**WHAT NEEDS TO BE DONE**
Only the lines from the first line of the entries through the line with "Task: Click the" belong in the answer, each restated word for word and without pictures.

**Data extracted from a collection**
____

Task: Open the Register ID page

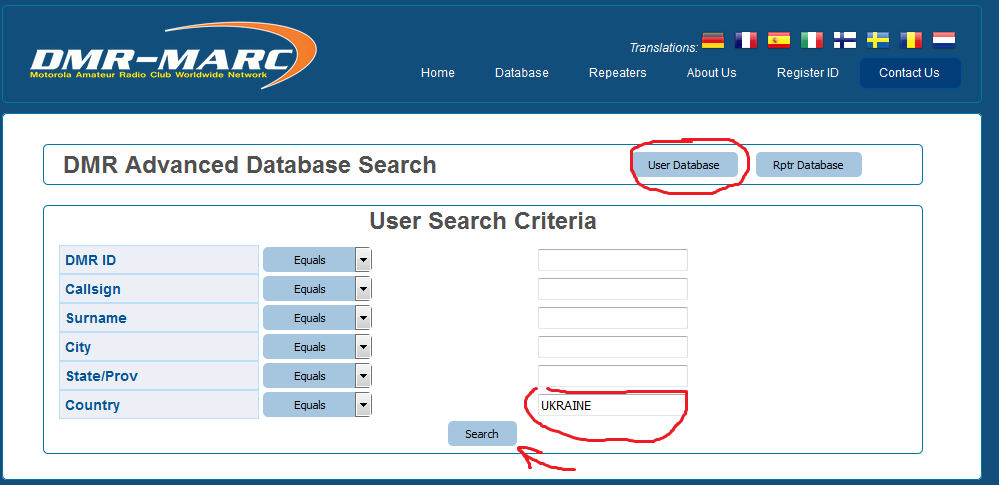Action: (x=807, y=73)
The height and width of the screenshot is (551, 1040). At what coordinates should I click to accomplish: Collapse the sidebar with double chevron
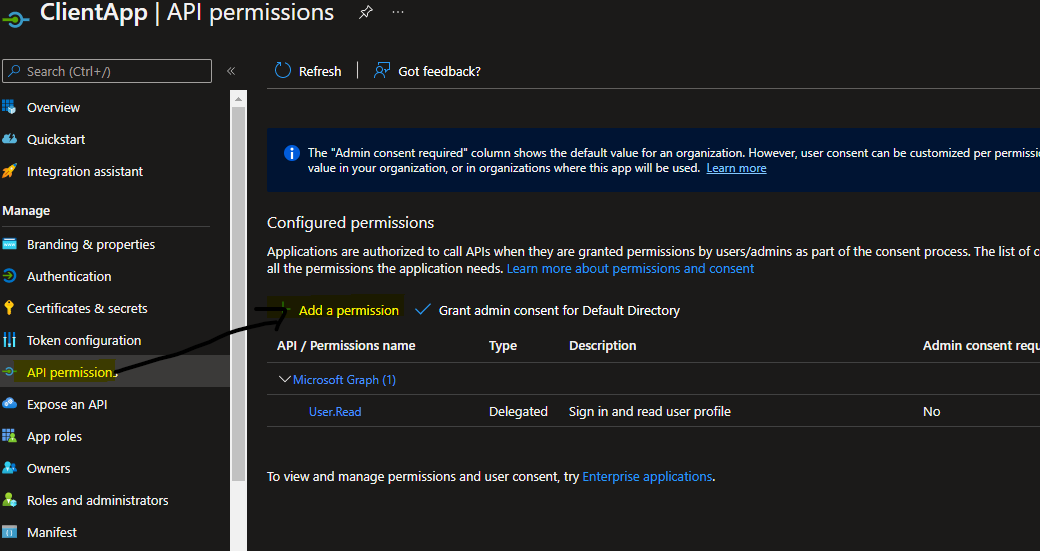click(x=231, y=71)
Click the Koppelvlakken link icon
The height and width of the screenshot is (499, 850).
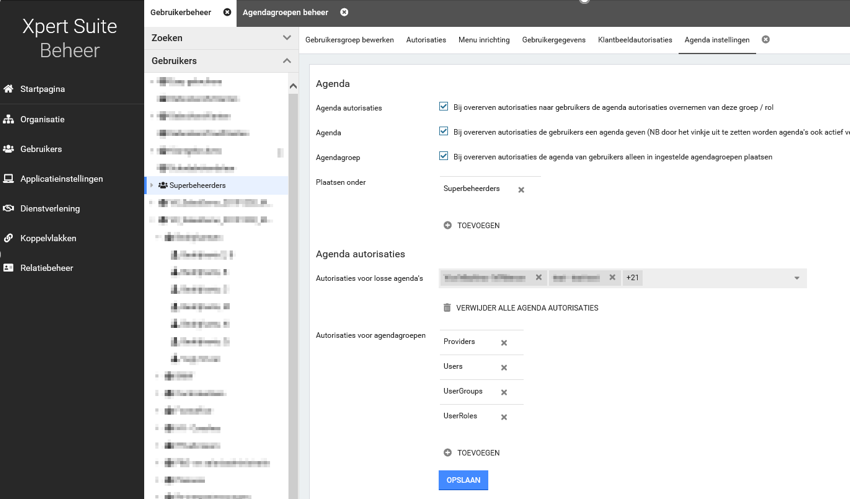(9, 238)
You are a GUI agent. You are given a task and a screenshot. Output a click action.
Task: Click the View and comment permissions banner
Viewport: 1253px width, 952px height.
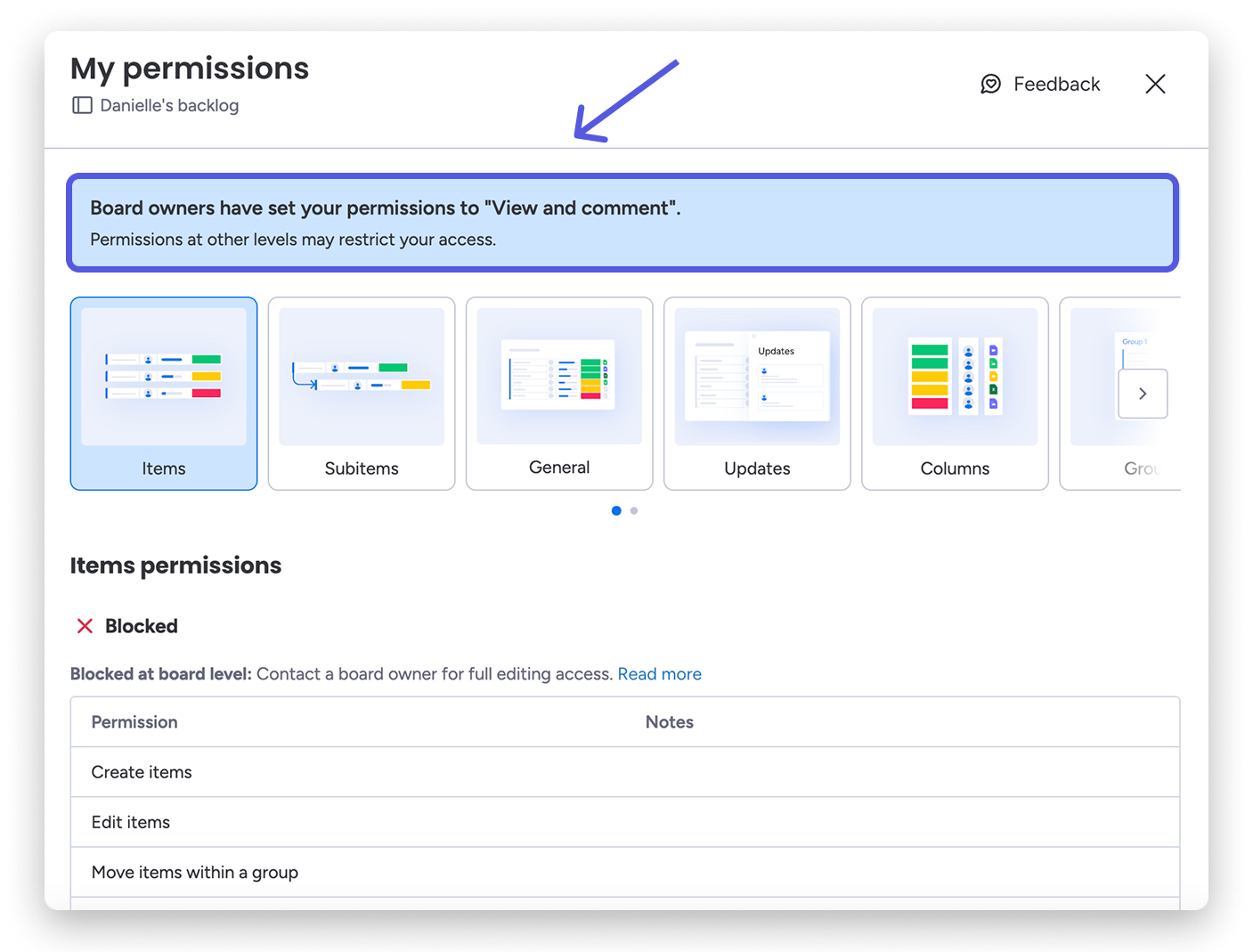[x=622, y=223]
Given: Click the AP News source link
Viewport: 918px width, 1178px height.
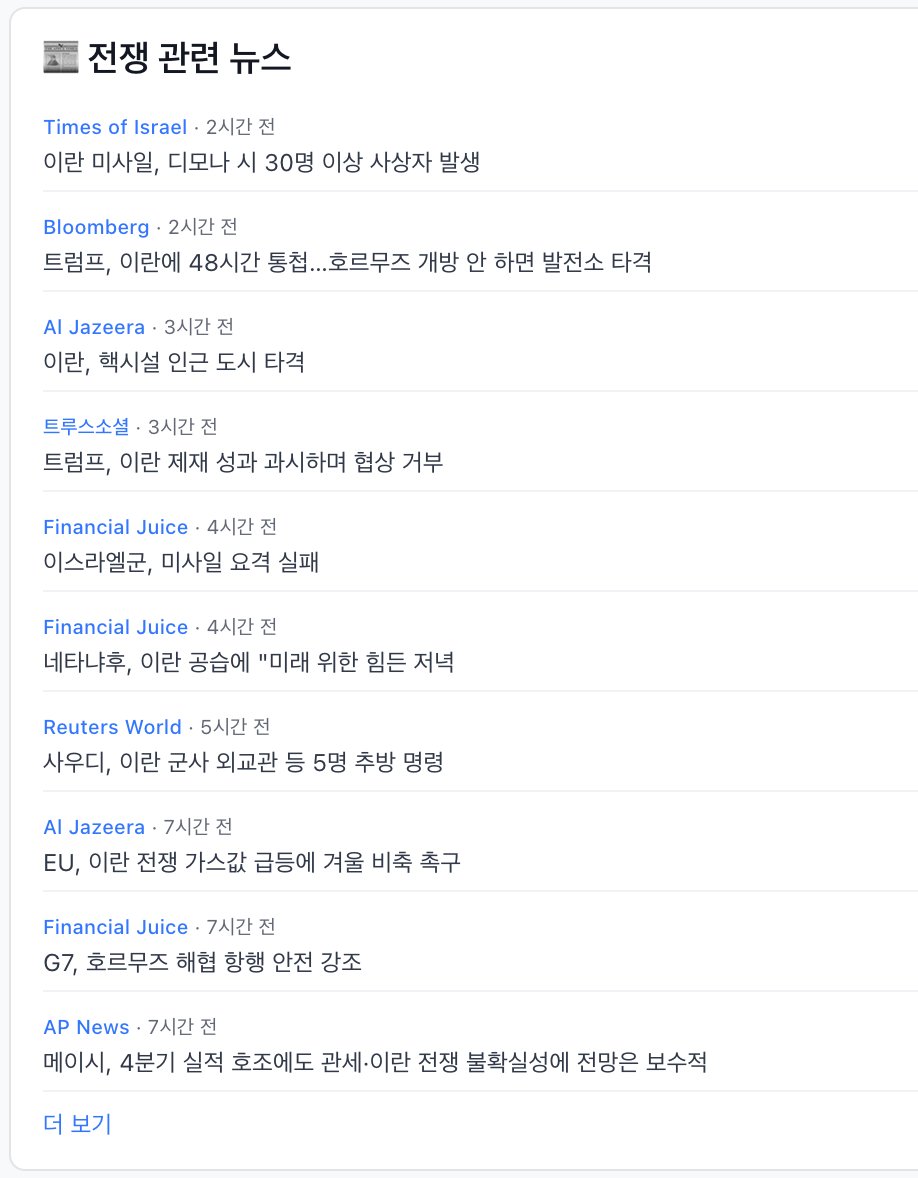Looking at the screenshot, I should (86, 1027).
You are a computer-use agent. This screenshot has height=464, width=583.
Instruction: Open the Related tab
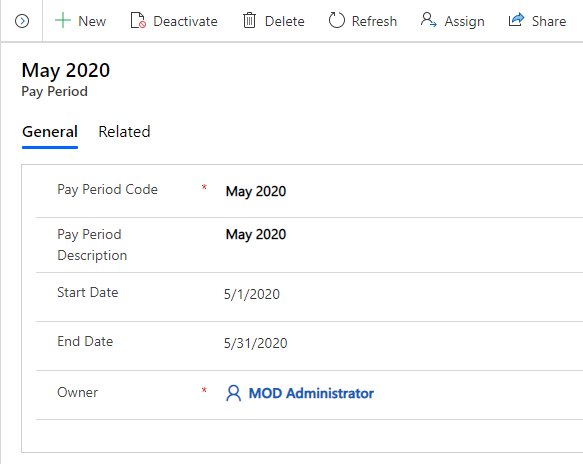(124, 132)
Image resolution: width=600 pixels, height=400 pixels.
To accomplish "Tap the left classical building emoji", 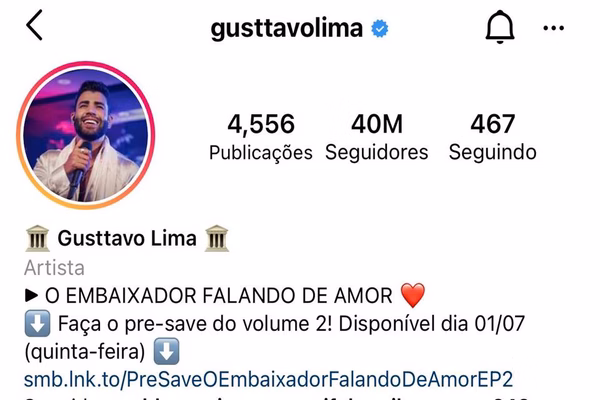I will click(x=37, y=238).
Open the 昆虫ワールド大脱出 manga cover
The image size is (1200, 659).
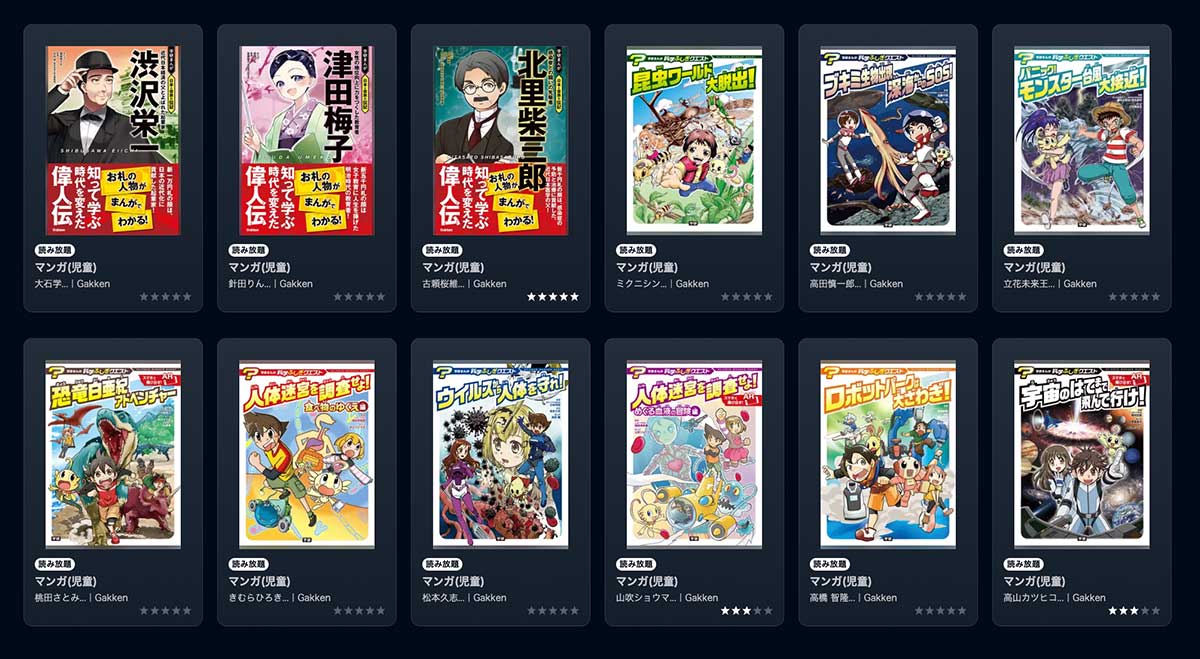(694, 140)
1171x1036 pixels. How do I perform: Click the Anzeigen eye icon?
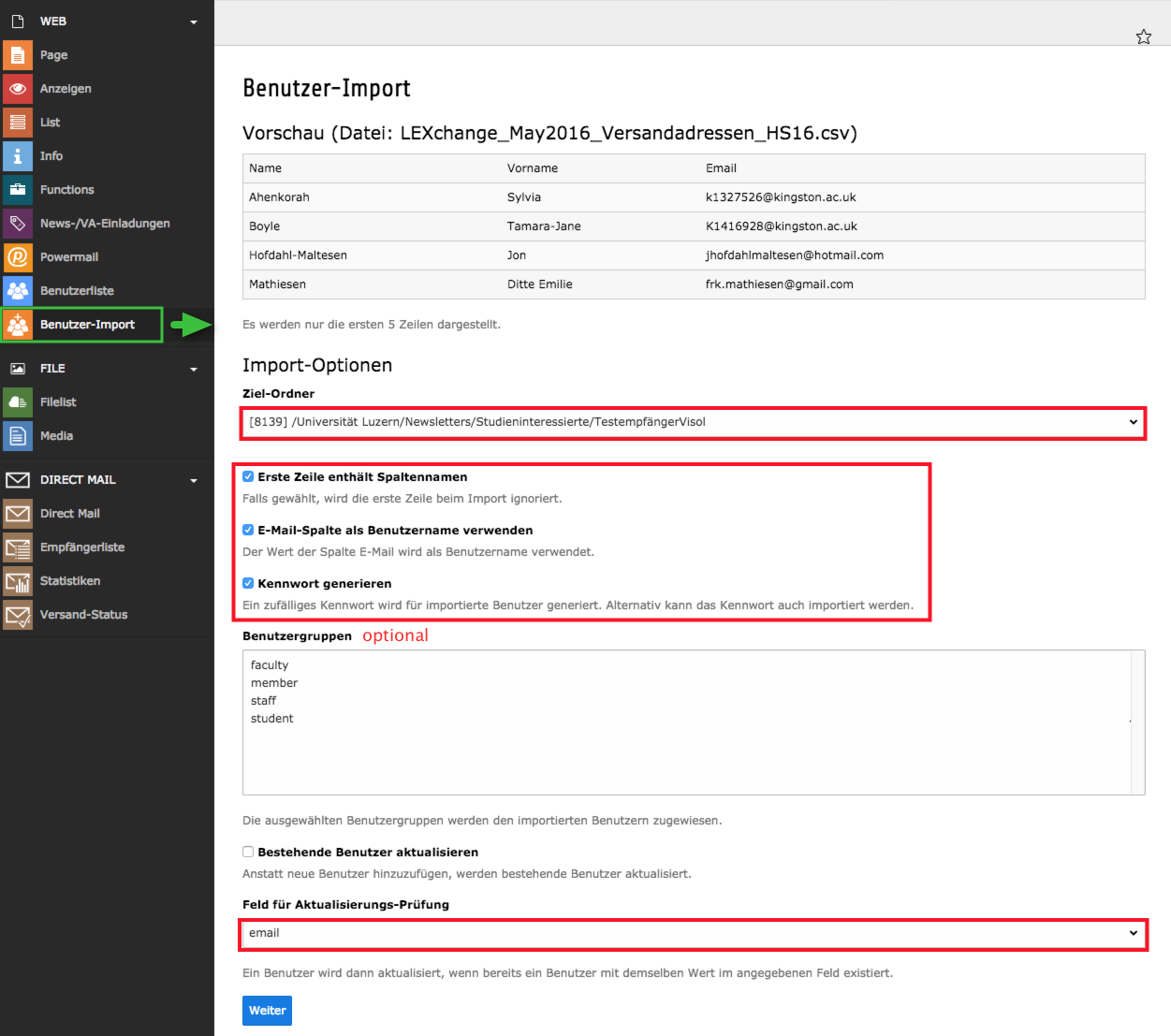18,89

____

**RESPONSE AREA**
Task: Open the Register ID page

Action: (x=807, y=73)
The height and width of the screenshot is (551, 1040). At what coordinates should I click to accomplish: Collapse the sidebar with double chevron
click(x=231, y=71)
Click the Koppelvlakken link icon
The height and width of the screenshot is (499, 850).
(9, 238)
You are a GUI agent. You are given a task and a screenshot. Output a click action.
Task: Click the View and comment permissions banner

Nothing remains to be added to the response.